---- VORLIEGENDER TEXT
Was ist Intuition?
Irina Modersitzki, Herausgeberin der „Intuition Hamburg, Magazin für Spiritualität und Gesundheit”, im Gespräch mit Frank B. Leder (das Interview erschien im September 2006)
Was ist Intuition für Sie?
F.B.L.: Für mich ist Intuition eine geistige Fähigkeit, die jedem gesunden Menschen innewohnt, wobei ich beobachte, dass nicht jede/r auf gleiche Weise diese Fähigkeit für sich zu nutzen vermag. Intuition erlebe ich als innere Wahrnehmungsqualität, mit Hilfe derer ich eine komplexe Lebenssituation gleichsam auf einmal erfasse, ihre Vielschichtigkeit und damit verbundene Fragen nach Ursache, Beziehung und Bedeutung derselben bildhaft, intellektuell, sensitiv oder emotional – oft auch von allem etwas – in mir selbst beantwortet finde.
--------
ARBEITSAUFTRAG A:
Wann ist das Interview laut dem vorliegenden Text erschienen?
ARBEITSAUFTRAG B:
Fasse den Absatz des vorliegenden Textes, der mit „F.B.L.: Für mich ist Intuition“ beginnt, kürzer zusammen und behalte dabei seine wesentlichen Aussagen bei.
ARBEITSAUFTRAG C:
Gib den Abschnitt des vorliegenden Textes von „Was ist Intuition für“ bis einschließlich „selbst beantwortet finde.“ wortgetreu wieder.
---- BEREITGESTELLTES MATERIAL
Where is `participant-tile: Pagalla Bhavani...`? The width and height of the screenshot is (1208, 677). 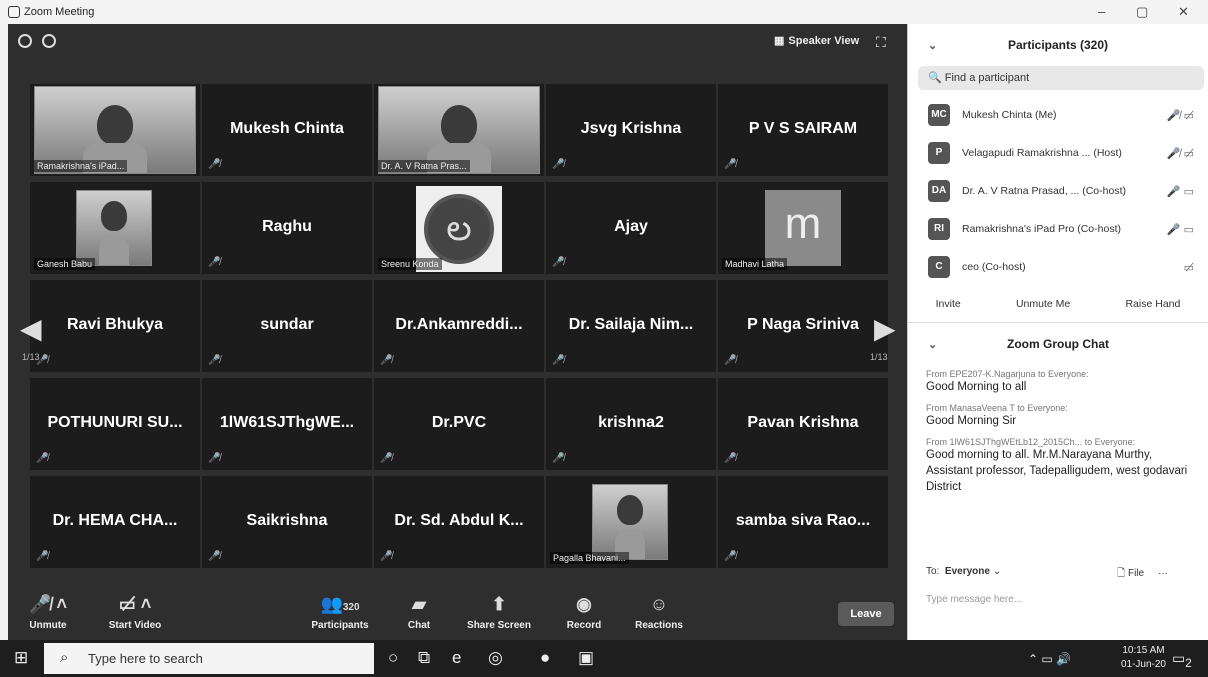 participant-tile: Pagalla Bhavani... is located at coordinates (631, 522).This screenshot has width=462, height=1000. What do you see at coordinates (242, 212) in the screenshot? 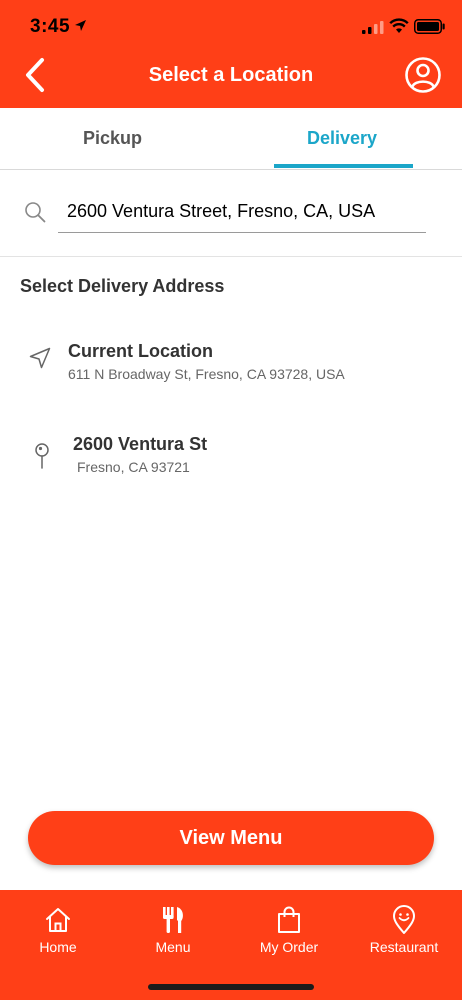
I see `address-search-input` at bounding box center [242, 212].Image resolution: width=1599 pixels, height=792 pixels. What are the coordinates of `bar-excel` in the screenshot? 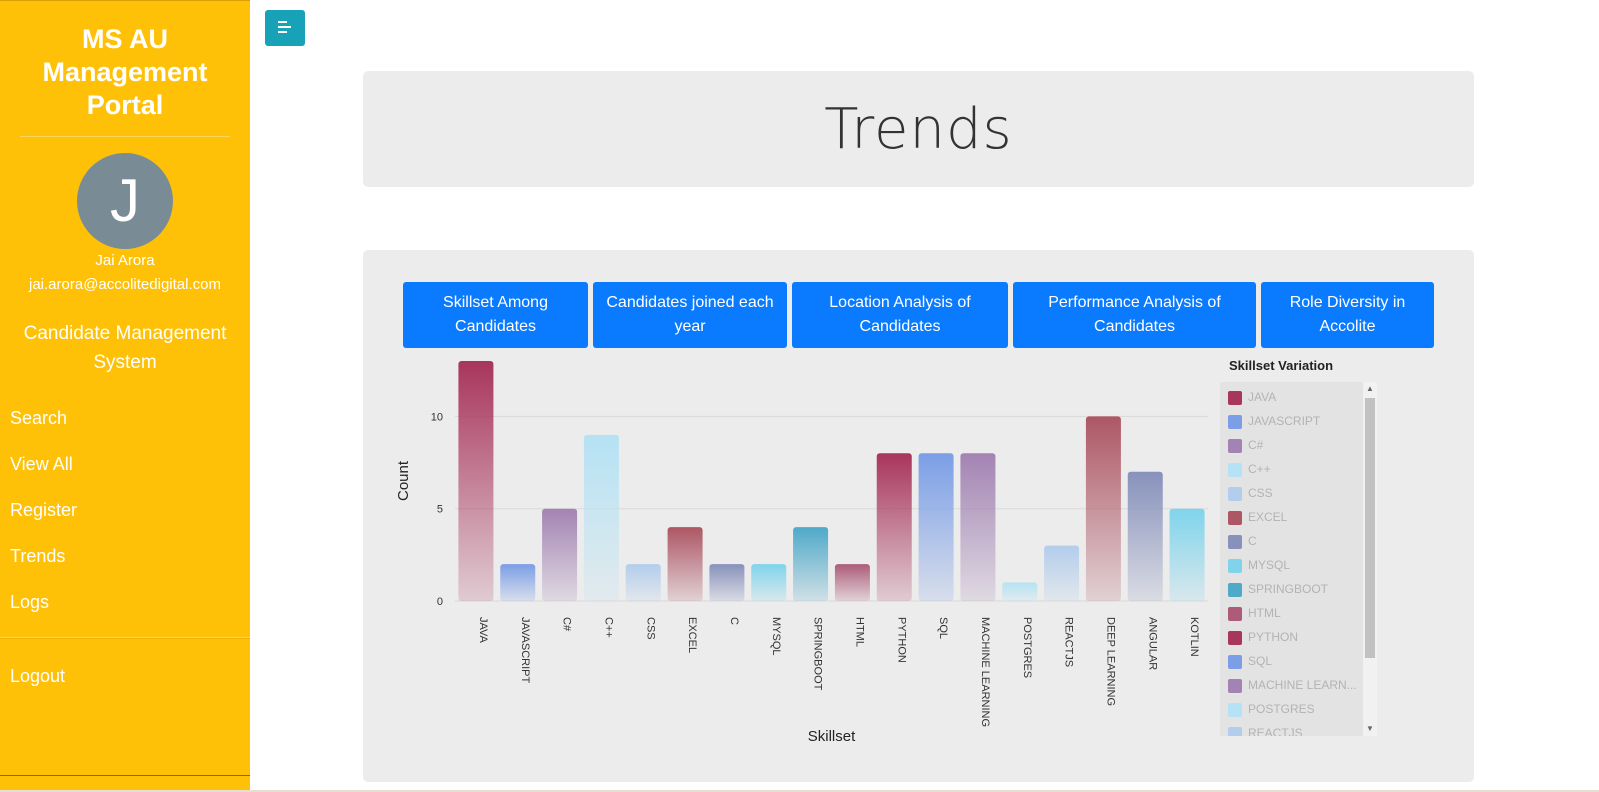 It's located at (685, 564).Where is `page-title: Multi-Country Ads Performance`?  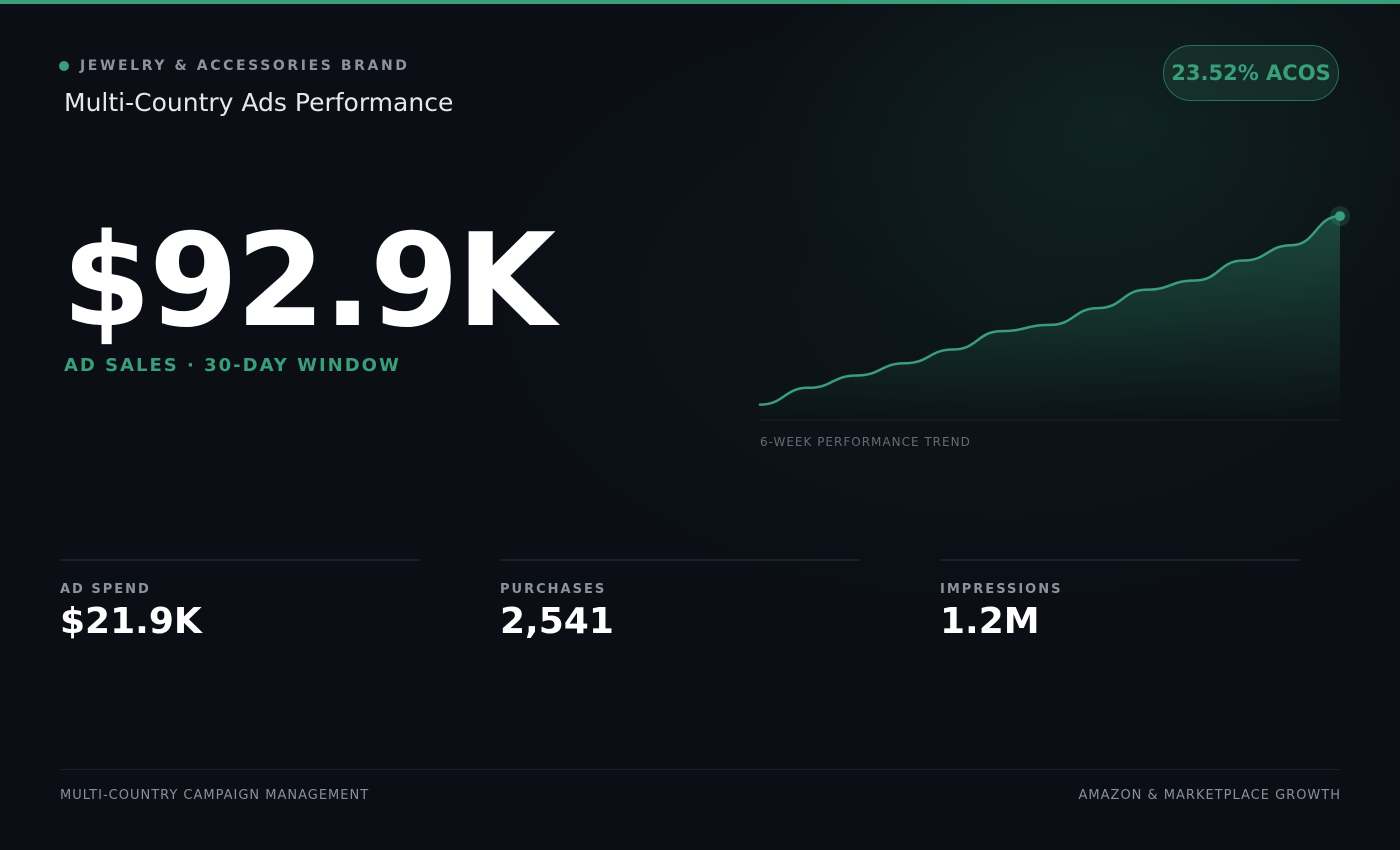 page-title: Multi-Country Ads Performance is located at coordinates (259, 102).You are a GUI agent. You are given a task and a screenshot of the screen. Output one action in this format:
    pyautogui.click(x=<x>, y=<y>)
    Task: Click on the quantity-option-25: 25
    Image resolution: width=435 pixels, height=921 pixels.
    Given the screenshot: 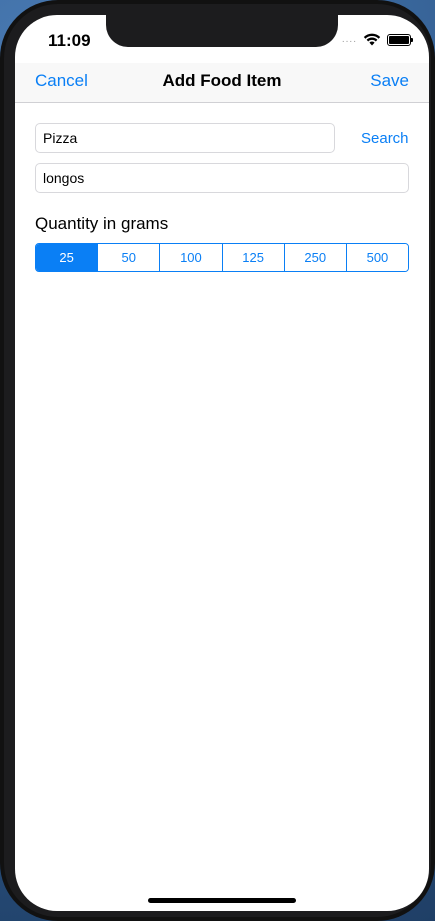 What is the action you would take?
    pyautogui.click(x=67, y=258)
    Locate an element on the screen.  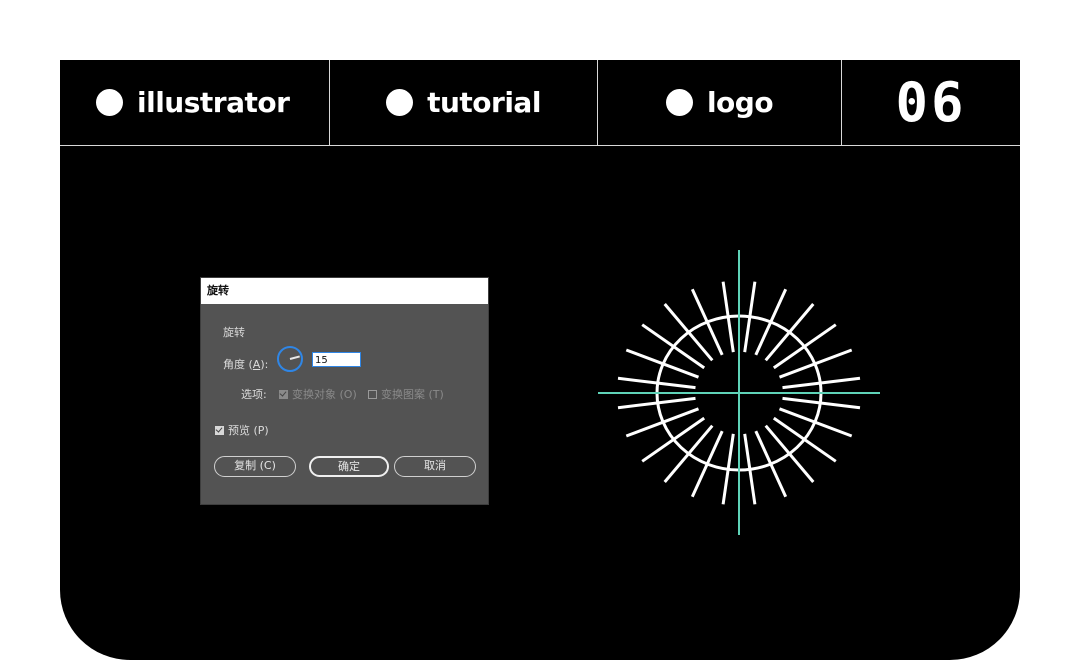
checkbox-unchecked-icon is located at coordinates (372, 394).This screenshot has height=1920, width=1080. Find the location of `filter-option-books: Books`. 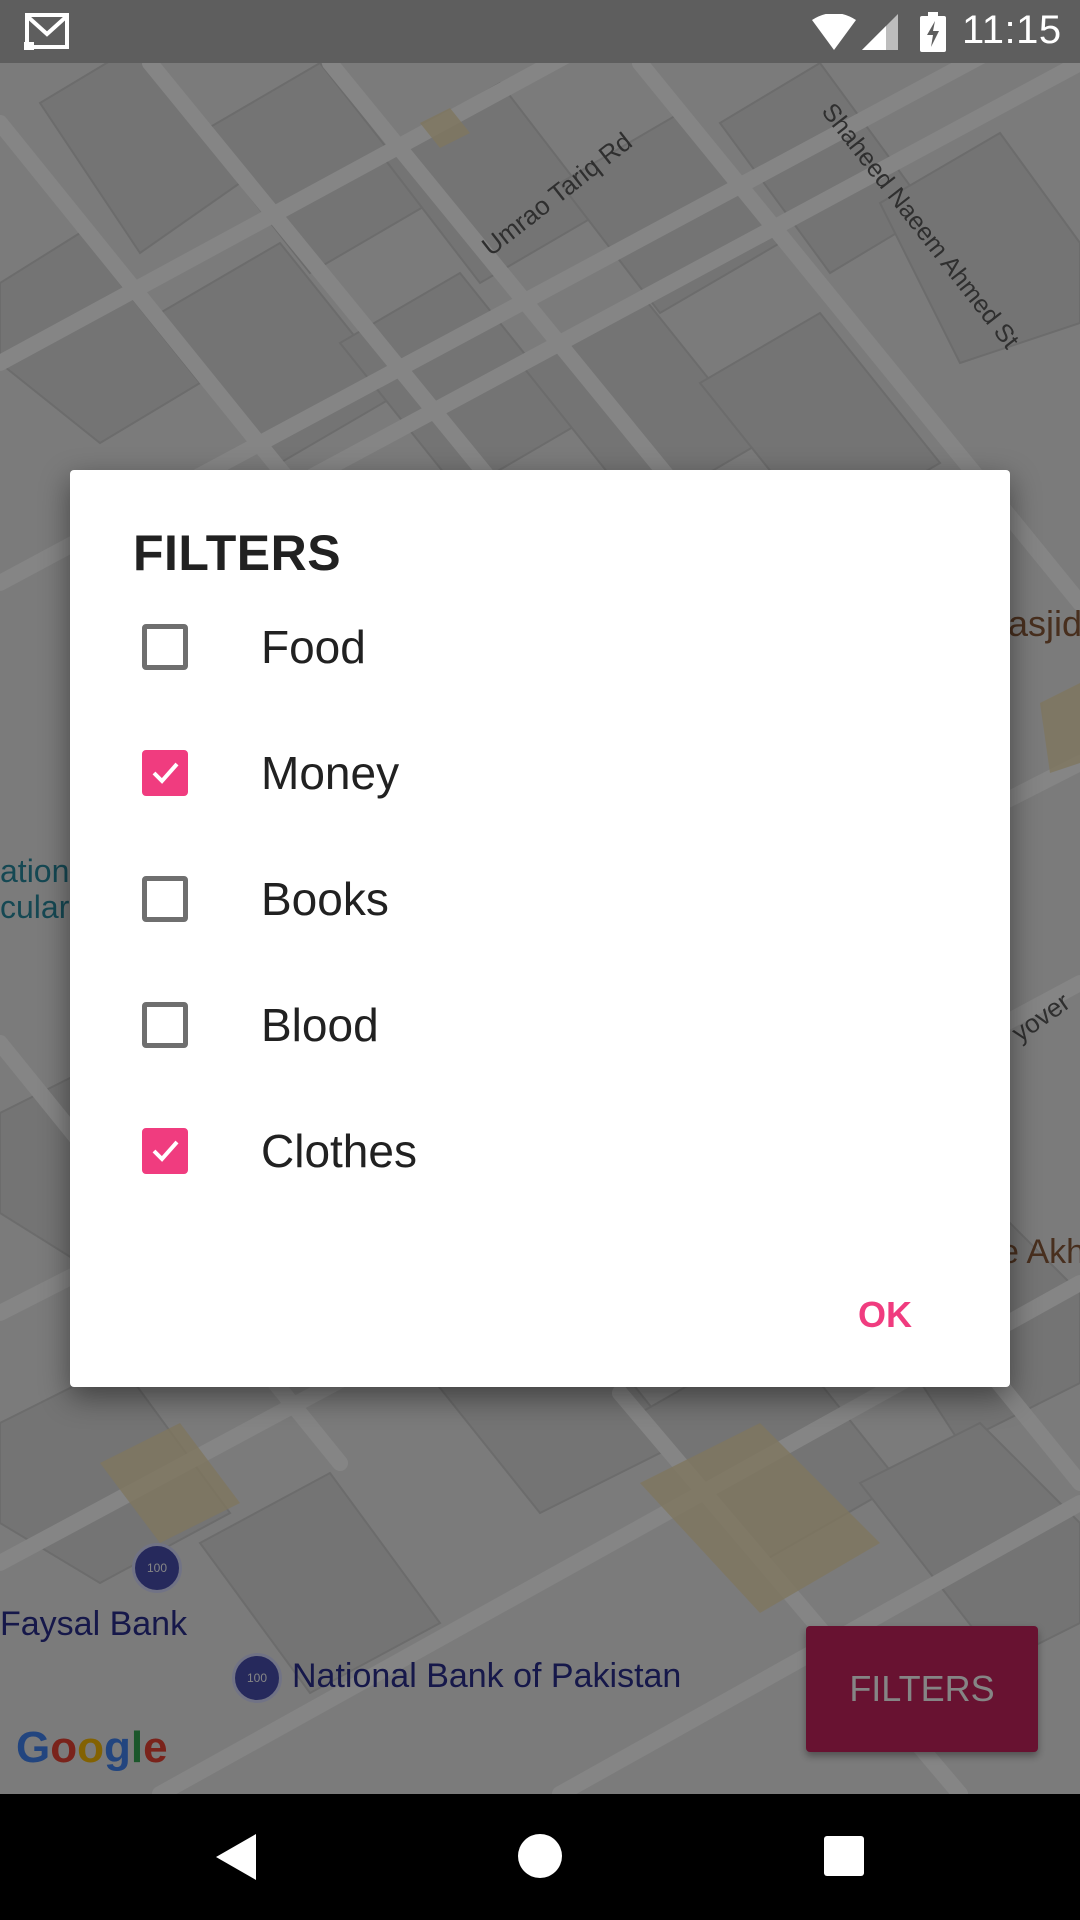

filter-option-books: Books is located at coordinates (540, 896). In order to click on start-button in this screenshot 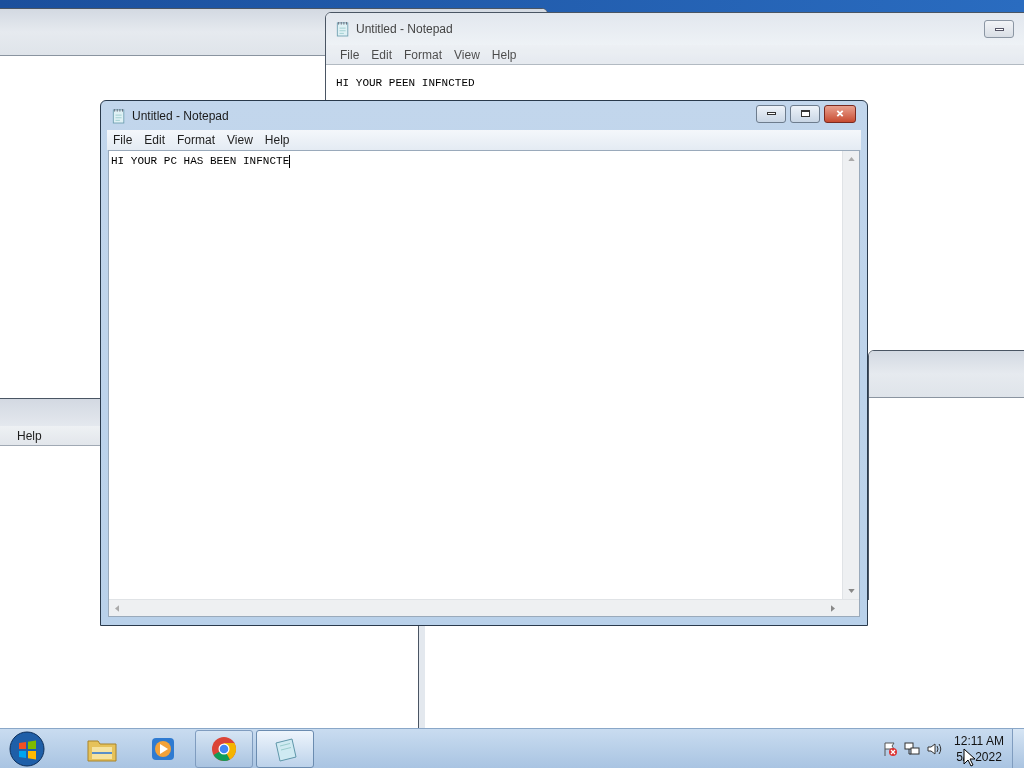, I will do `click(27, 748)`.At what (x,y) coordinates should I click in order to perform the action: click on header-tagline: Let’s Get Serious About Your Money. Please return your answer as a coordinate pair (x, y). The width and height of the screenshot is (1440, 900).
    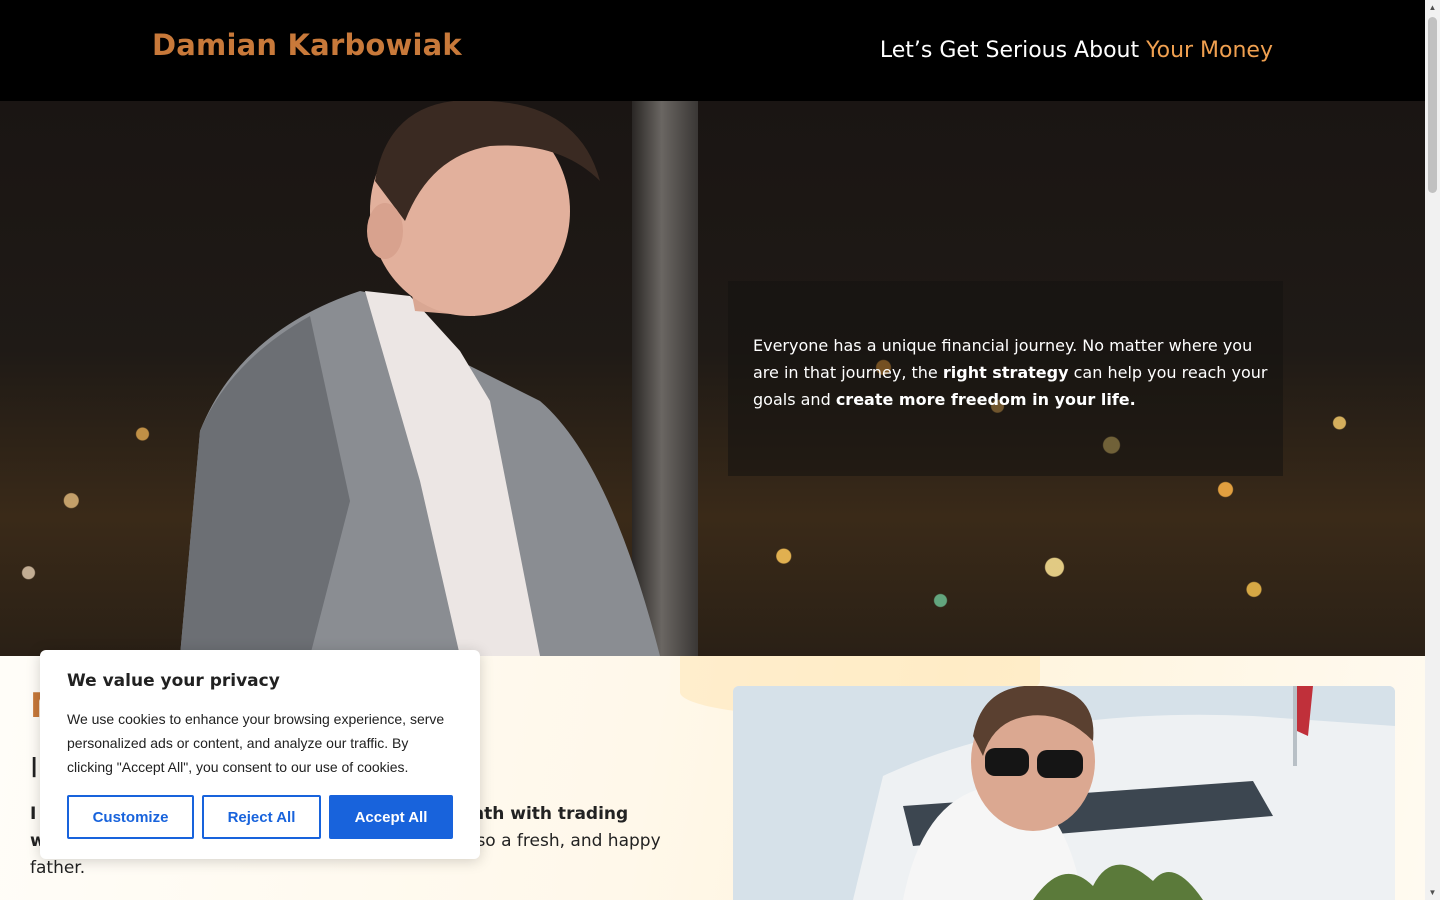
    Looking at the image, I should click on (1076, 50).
--------
SCHRIFTLICHE LÖSUNG A:
Das Interview erschien im September 2006.

SCHRIFTLICHE LÖSUNG B:
Für F.B.L. ist Intuition eine geistige Fähigkeit, die jedem gesunden Menschen innewohnt, die aber nicht jede/r gleichermaßen nutzen kann. F.B.L. erlebt Intuition als innere Wahrnehmungsqualität, mit der sich eine komplexe Lebenssituation gleichsam auf einmal erfassen lässt. Fragen nach ihrer Ursache, Beziehung und Bedeutung findet F.B.L. dabei in sich selbst beantwortet: bildhaft, intellektuell, sensitiv oder emotional, oft auch in einer Mischung davon.

SCHRIFTLICHE LÖSUNG C:
Was ist Intuition für Sie?
F.B.L.: Für mich ist Intuition eine geistige Fähigkeit, die jedem gesunden Menschen innewohnt, wobei ich beobachte, dass nicht jede/r auf gleiche Weise diese Fähigkeit für sich zu nutzen vermag. Intuition erlebe ich als innere Wahrnehmungsqualität, mit Hilfe derer ich eine komplexe Lebenssituation gleichsam auf einmal erfasse, ihre Vielschichtigkeit und damit verbundene Fragen nach Ursache, Beziehung und Bedeutung derselben bildhaft, intellektuell, sensitiv oder emotional – oft auch von allem etwas – in mir selbst beantwortet finde.